For experiments, we have used the set of standard test images of size \( 256 \times 256 \). Images are degraded with white Gaussian noise of zero mean and different standard deviations [e.g. \( \sigma \in (20,40) \)]. In these experiments we have considered the parameters values as follows: the time step size \( \Delta t = 0.1 \), the grid size \( h = 1 \) and threshold parameter \( k = 10 \).

Figure 1a shows a noise free image “Boat”. Its noisy version is shown in Fig. 1b with \( \sigma = 20 \). Figure 1c, d, e shows the denoised images for the PM, TV and Proposed model respectively. From this figure we can observe that the new model has a very explicit denoising effect as this shows visually comparable outputs to the existing methods in restoring and edge-preservation. It conserves the usefulness of the PM and TV model as well as overcomes the disadvantage of these two models.

Fig. 1
figure 1

Boat noise free image (top left), noisy image with sigma = 20 (top right), restored image using PM model (down left), TV model (middle) and Proposed model (right)

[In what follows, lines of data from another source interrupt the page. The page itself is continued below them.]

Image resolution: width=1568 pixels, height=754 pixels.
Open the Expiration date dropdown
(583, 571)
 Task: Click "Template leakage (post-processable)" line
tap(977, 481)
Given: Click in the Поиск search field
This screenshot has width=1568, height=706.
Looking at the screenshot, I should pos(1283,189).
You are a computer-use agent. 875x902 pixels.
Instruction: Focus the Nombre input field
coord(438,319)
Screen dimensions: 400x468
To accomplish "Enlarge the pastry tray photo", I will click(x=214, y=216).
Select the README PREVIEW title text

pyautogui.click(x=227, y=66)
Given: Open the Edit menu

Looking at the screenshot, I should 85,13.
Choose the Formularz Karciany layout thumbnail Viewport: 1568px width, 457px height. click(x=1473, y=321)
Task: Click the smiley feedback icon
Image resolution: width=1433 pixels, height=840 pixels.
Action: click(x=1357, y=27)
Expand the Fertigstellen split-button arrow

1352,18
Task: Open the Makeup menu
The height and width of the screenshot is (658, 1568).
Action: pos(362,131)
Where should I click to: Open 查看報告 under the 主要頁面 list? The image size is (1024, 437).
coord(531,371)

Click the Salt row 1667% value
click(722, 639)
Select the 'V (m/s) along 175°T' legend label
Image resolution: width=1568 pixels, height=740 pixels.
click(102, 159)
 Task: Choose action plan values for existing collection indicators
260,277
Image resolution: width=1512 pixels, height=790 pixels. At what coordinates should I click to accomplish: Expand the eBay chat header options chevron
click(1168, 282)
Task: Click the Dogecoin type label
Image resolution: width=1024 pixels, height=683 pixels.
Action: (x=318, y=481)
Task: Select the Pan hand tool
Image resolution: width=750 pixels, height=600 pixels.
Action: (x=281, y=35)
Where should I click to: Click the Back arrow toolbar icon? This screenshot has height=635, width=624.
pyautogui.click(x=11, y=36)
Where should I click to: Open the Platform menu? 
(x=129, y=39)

Similarly, Fig. 2a shows a clean image “Coin” and Its noisy version degraded with white Gaussian noise of zero mean and \( \sigma = 40 \), is shown in Fig. 2b. Figure 2c, d, e shows the denoised images using different approaches.

Fig. 2
figure 2

Coin noise free image (top left), noisy image with sigma = 40 (top right), restored image using PM model (down left), TV model (middle) and Proposed model (right)

Tables 1 and 2 depict the quantitative results for all the methods. From these tables, we can observe that the new model have the maximum MSSIM and PSNR, among the three algorithms for the different noise levels, which means the denoising effect of the new proposed algorithm, is the best in terms of MSSIM and PSNR.

Table 1 MSSIM of the PM model, TV model and the proposed model
Table 2 PSNR of the PM model, TV model and the proposed model

4 Conclusion

In this paper, we proposed a new approach for image filtering based on the combination of Adaptive PM model, TV model and Heat equation. From the numerical experiments, our model has more smoothing ability in terms of MSSIM and PSNR, and visual quality compared with the anisotropic diffusion (PM) model and total variation (TV) model. Several experiments are carried out, to examine the algorithm. For different noise levels, we demonstrated good denoising performance using the proposed denoising PDE based model. We can improve the convergence speed by applying advanced numerical scheme to solve new PDE model. Construction of better algorithms in smoothing images and preserving image features, will be a good future scope of this work.